● Source data:
------------------------------------------------------------------------

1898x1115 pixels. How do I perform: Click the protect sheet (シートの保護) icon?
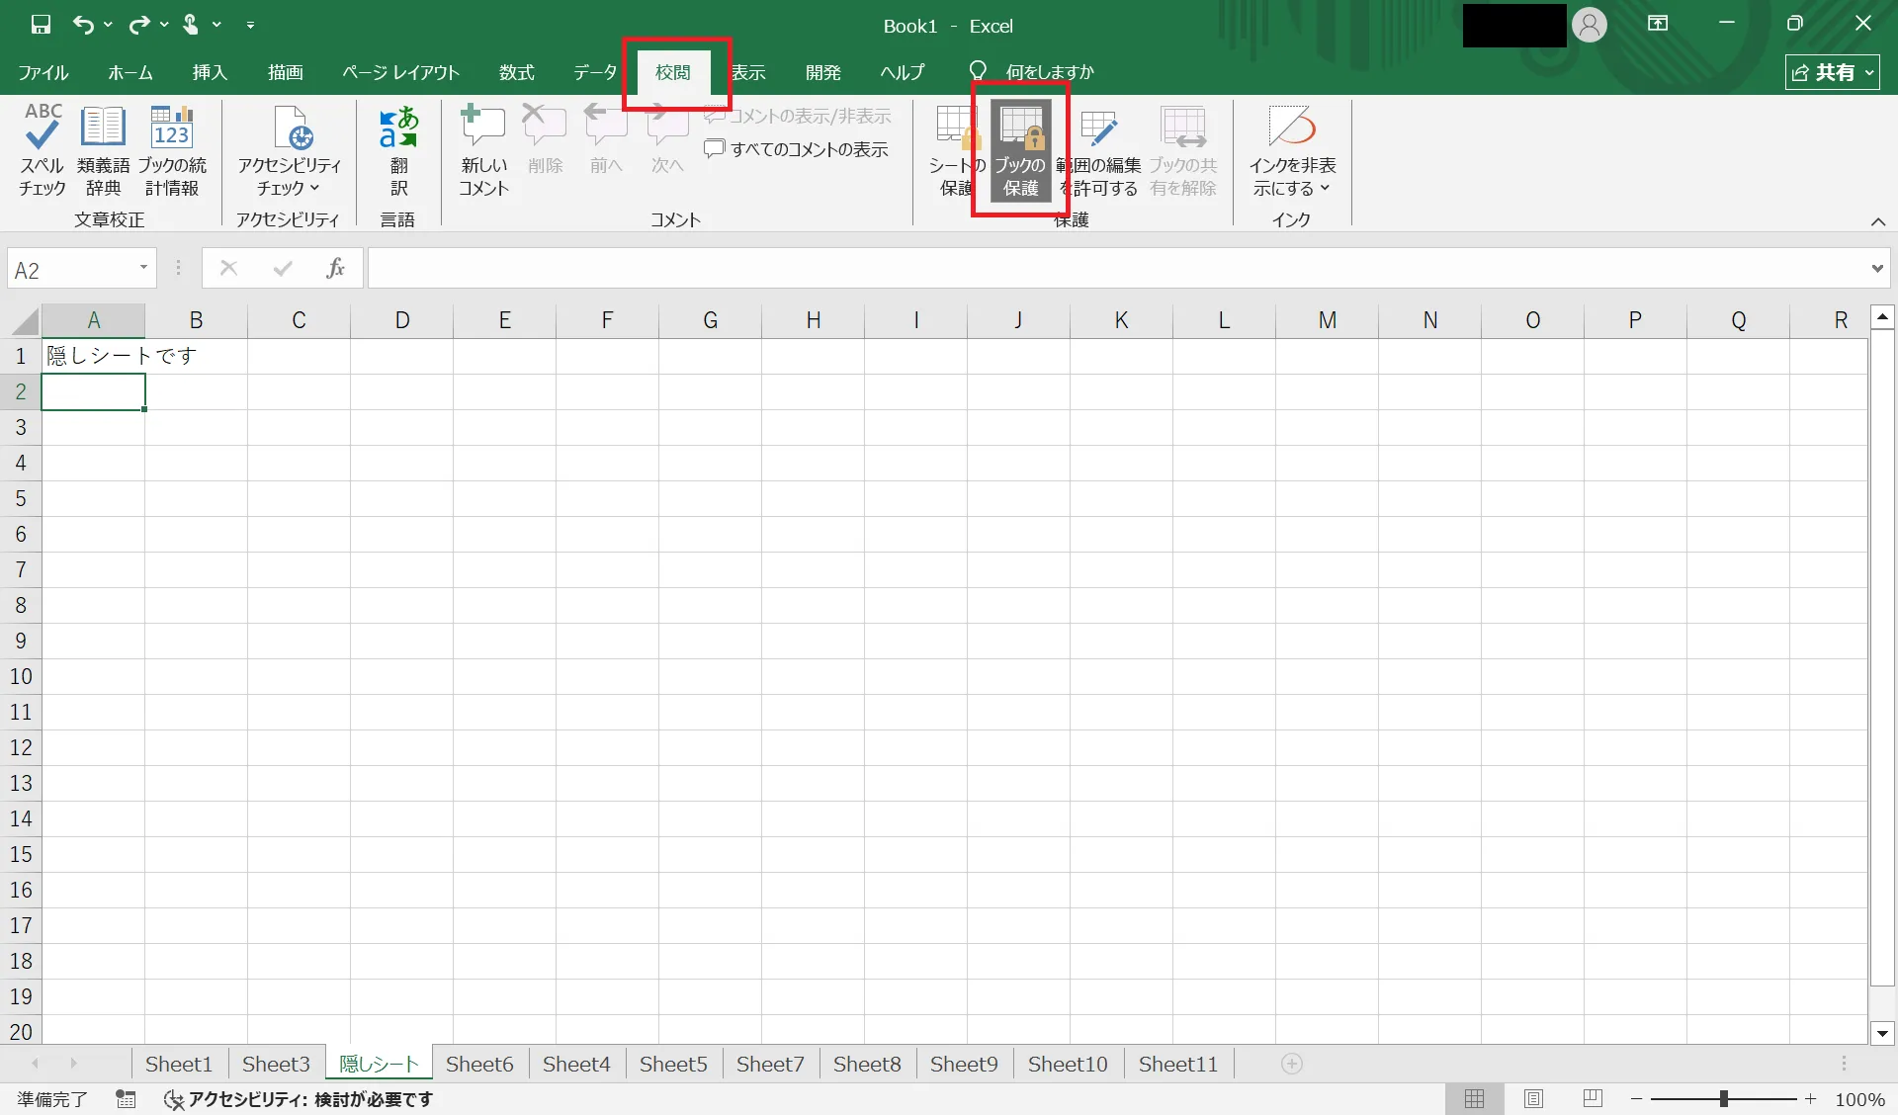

------------------------------------------------------------------------

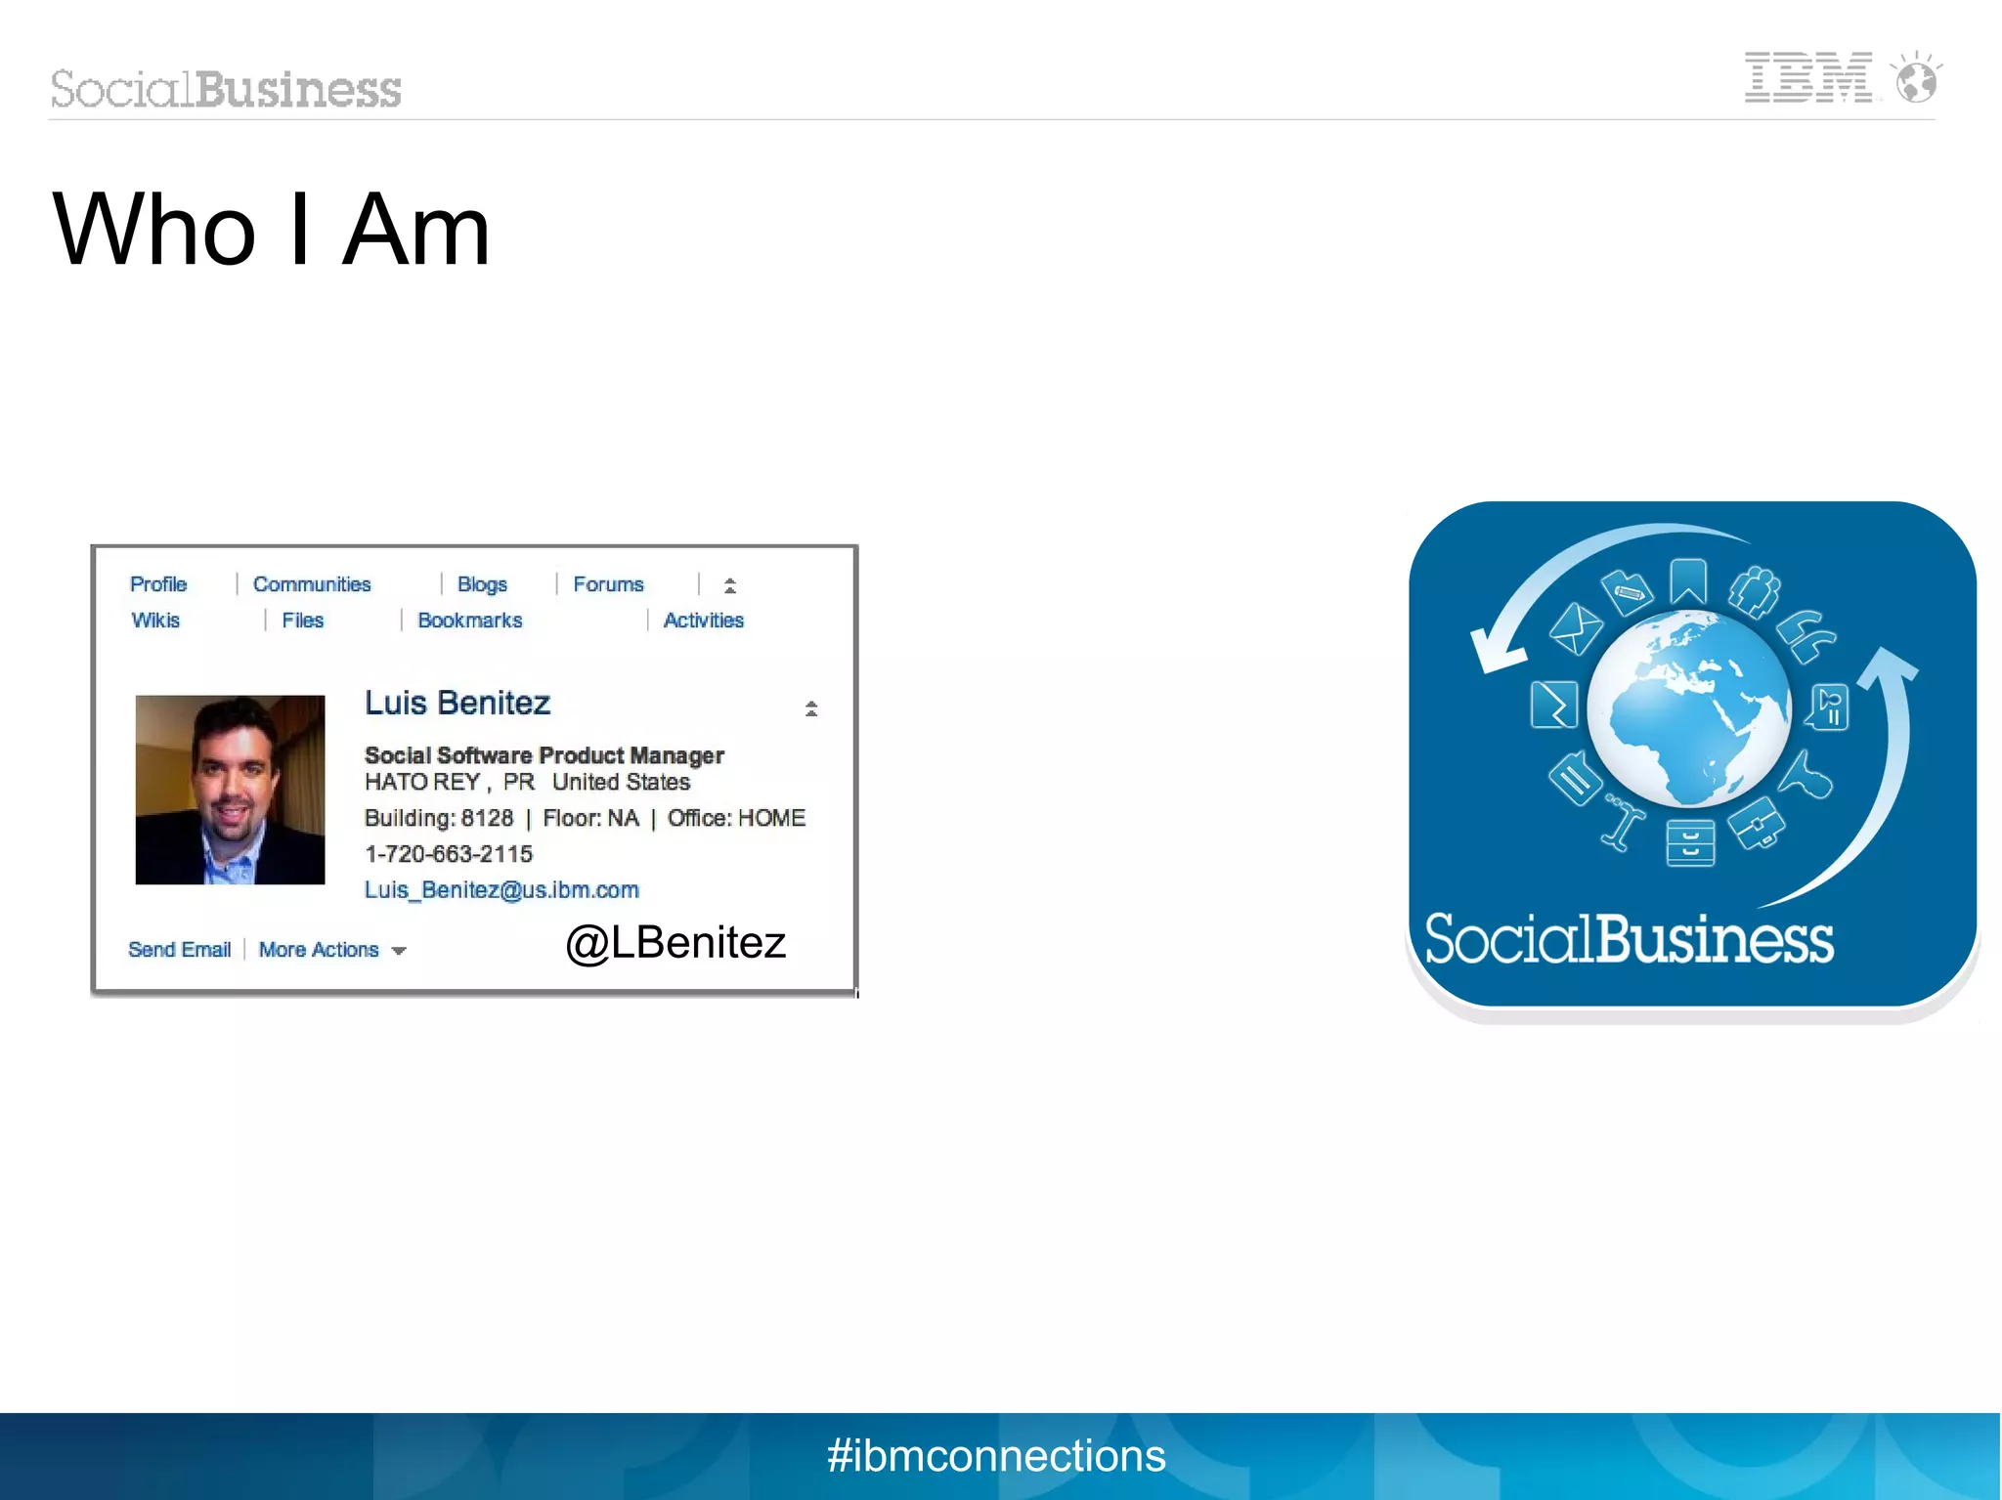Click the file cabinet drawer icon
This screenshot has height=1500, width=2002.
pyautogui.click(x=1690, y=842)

------------------------------------------------------------------------

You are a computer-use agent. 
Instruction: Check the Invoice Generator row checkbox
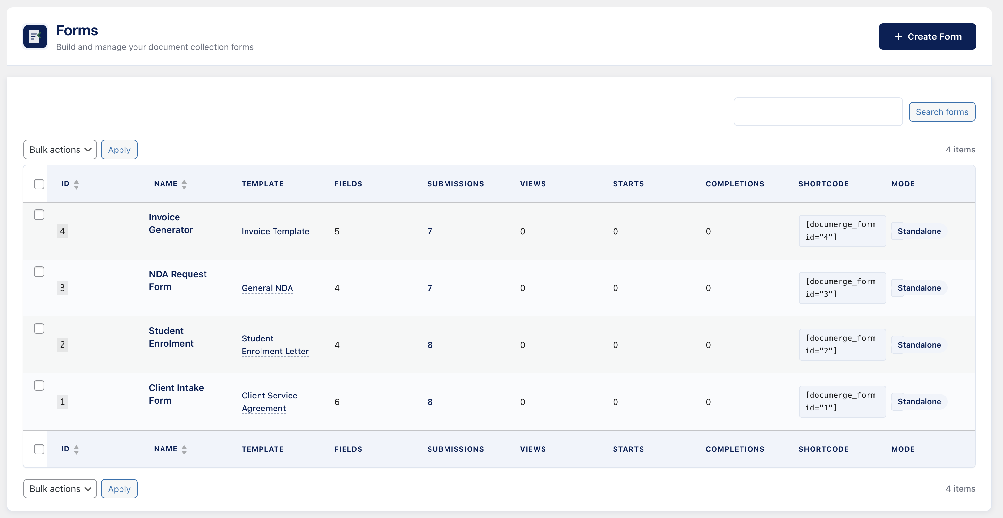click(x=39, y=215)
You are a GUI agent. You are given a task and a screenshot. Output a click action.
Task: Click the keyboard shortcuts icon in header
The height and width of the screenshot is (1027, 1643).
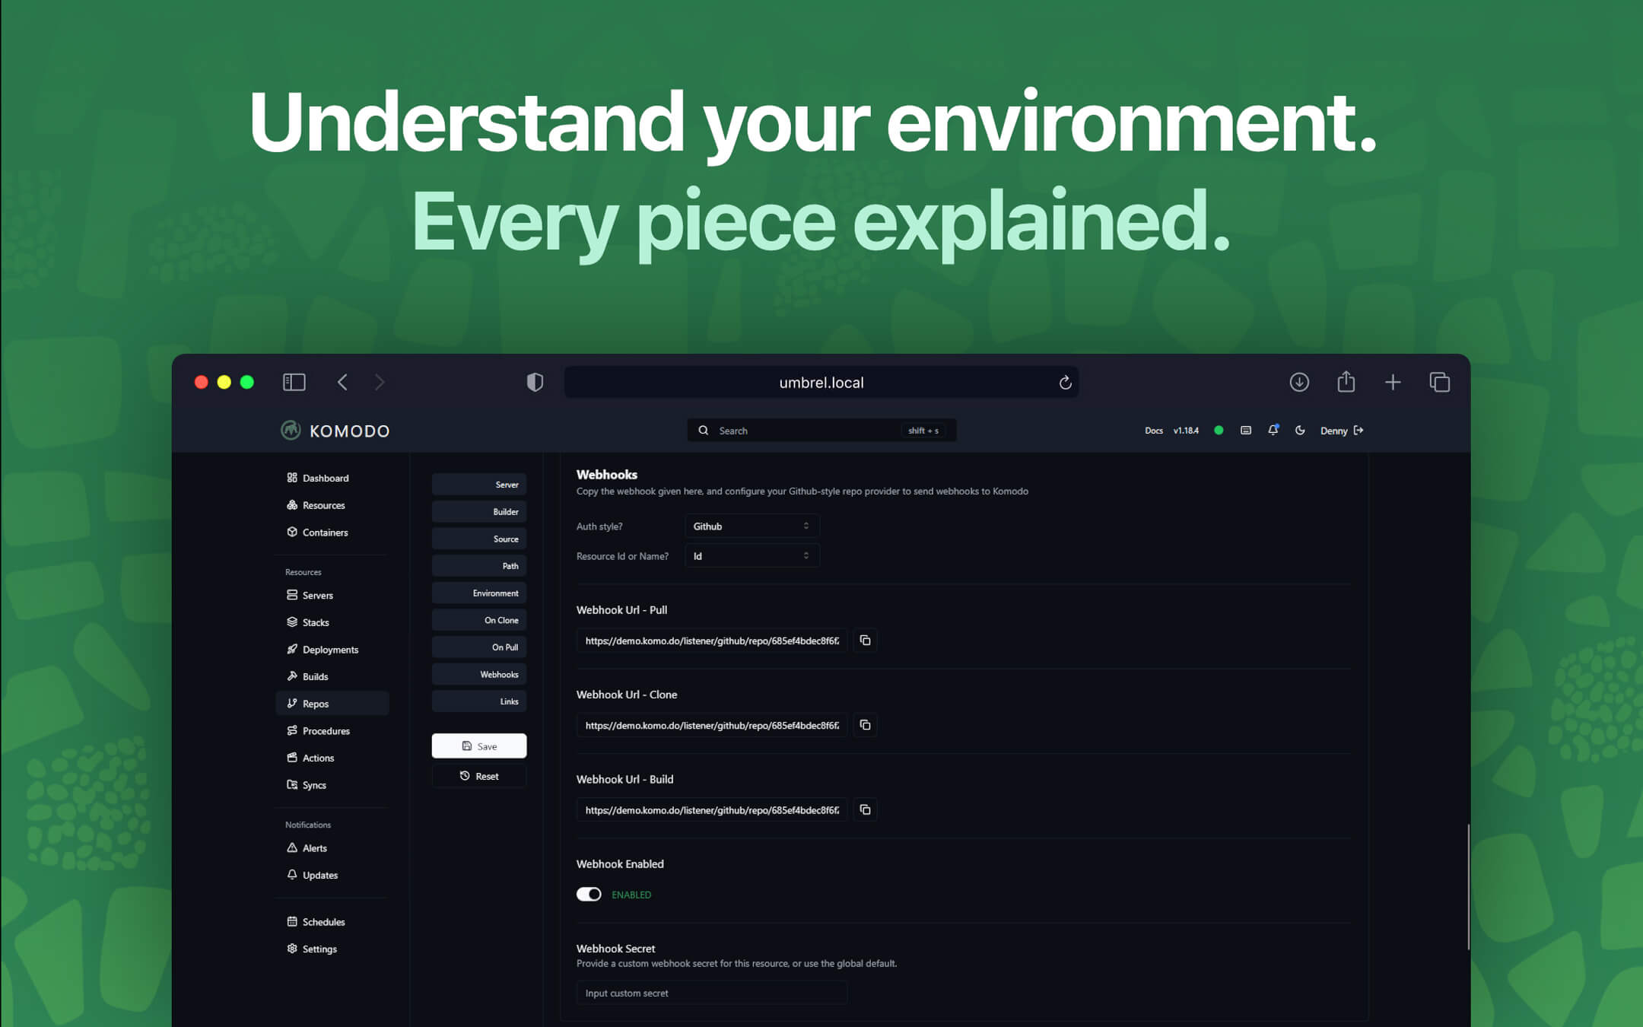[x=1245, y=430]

------------------------------------------------------------------------

● What the task requires: Please go over the data above and copy each line with "agent" in it.

● Answer for the task:
You are a computer-use agent. 
You are a GUI agent. You are given a task and a screenshot. Output a click action.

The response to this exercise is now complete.